> [Description of the task] Look through the listing below for the line containing "The image size is (850, 469).". Copy it and each line after it up to and including the line containing "Open the Spirit Blossom Thresh skin card", exactly, leaving out pictures.

> [Records for the exercise]

= = = = = = =

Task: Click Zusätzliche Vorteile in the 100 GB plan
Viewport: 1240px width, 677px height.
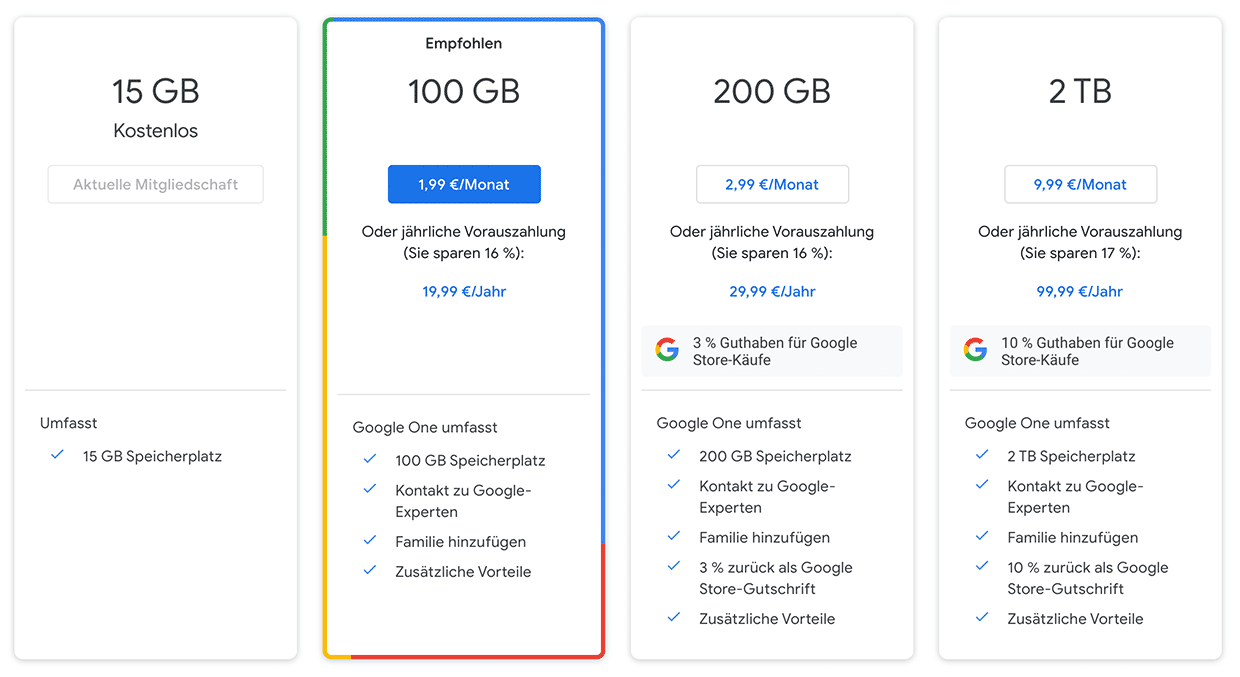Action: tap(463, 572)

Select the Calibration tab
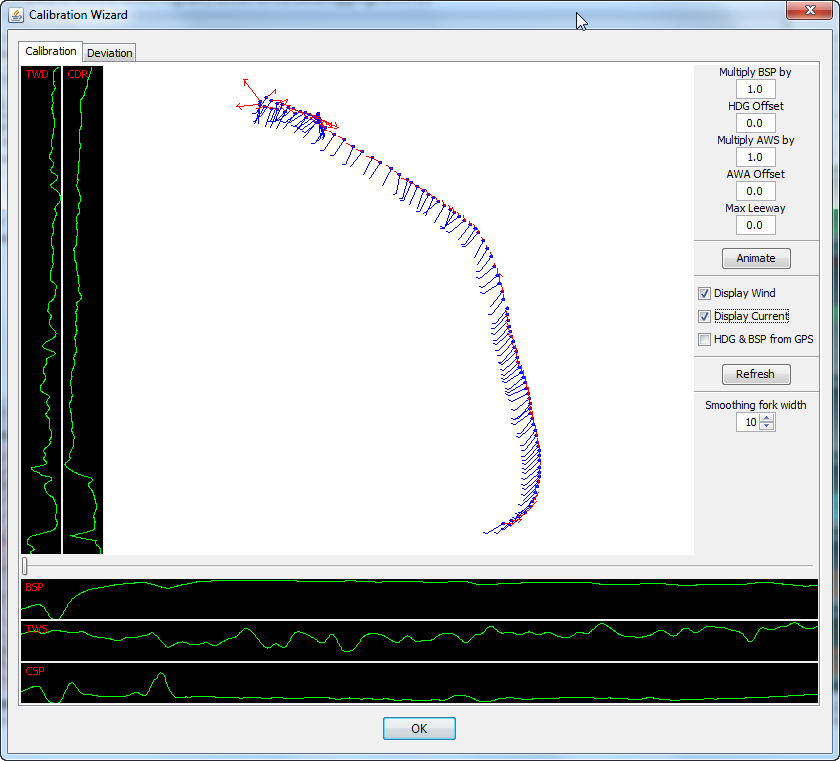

= = = = = = =

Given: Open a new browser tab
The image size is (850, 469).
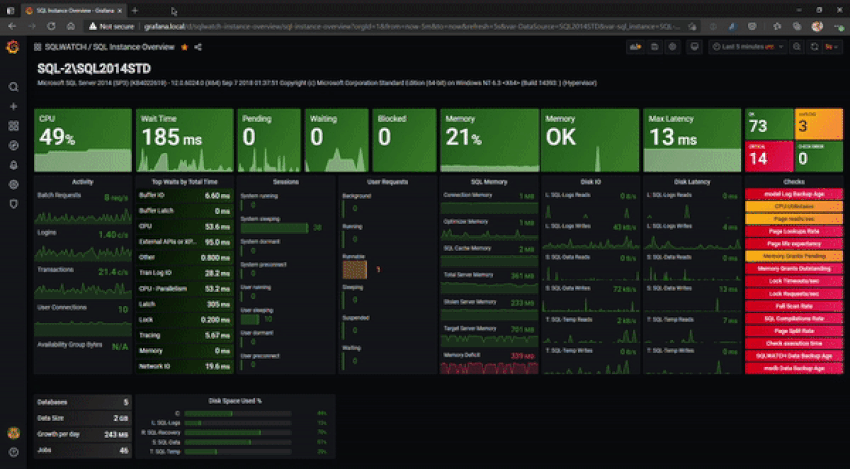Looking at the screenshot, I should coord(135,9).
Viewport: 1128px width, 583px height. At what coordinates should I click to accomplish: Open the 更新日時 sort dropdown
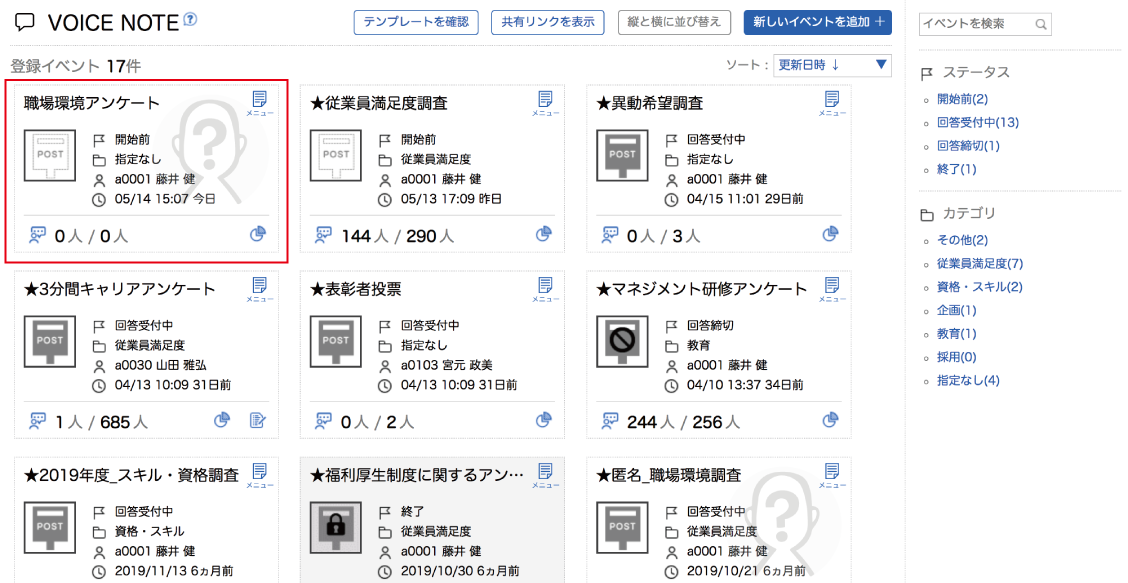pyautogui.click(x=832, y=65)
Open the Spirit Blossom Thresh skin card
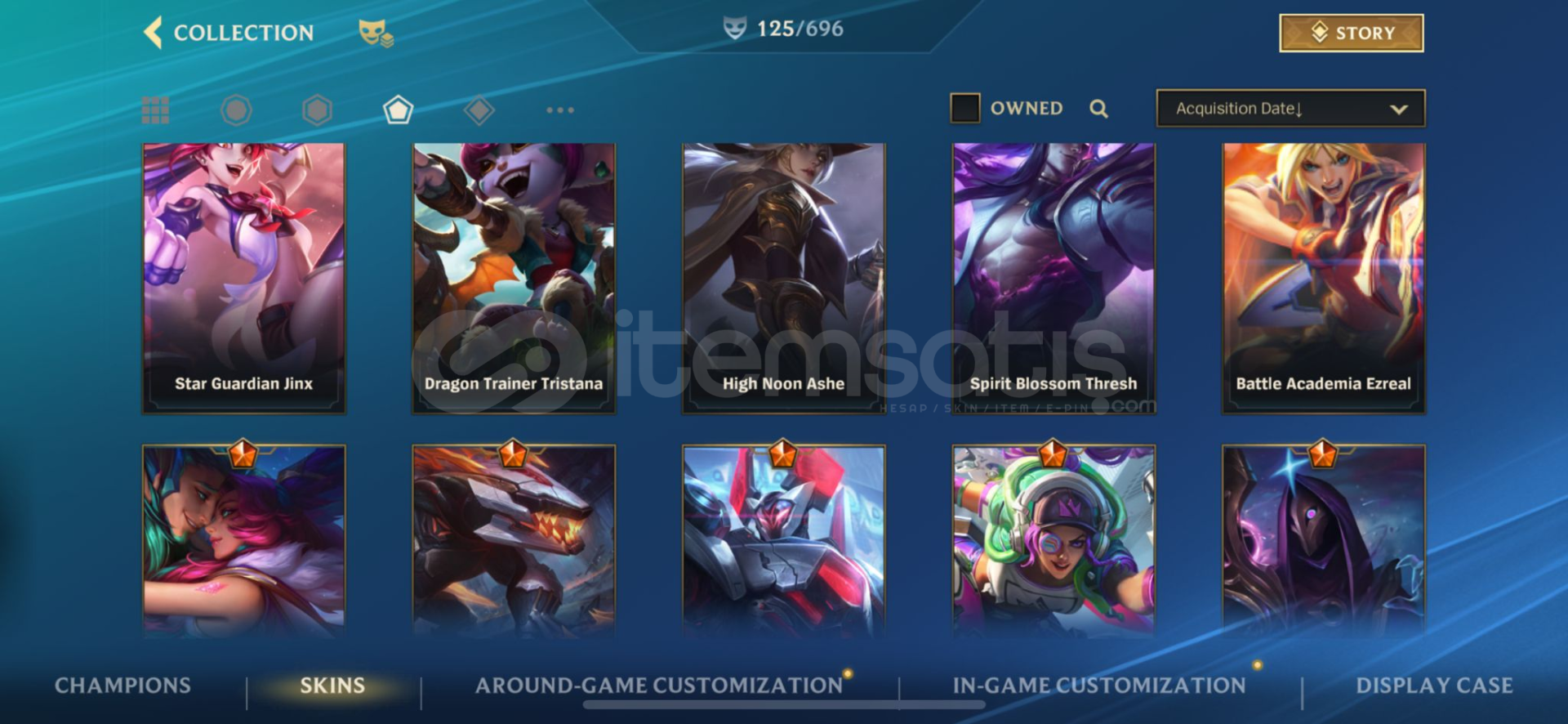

= = = = = = =

> [Answer]
The image size is (850, 469).
Looking at the screenshot, I should coord(135,9).
Viewport: 1128px width, 583px height. At what coordinates should I click to accomplish: Open the 更新日時 sort dropdown
pyautogui.click(x=832, y=65)
Open the Spirit Blossom Thresh skin card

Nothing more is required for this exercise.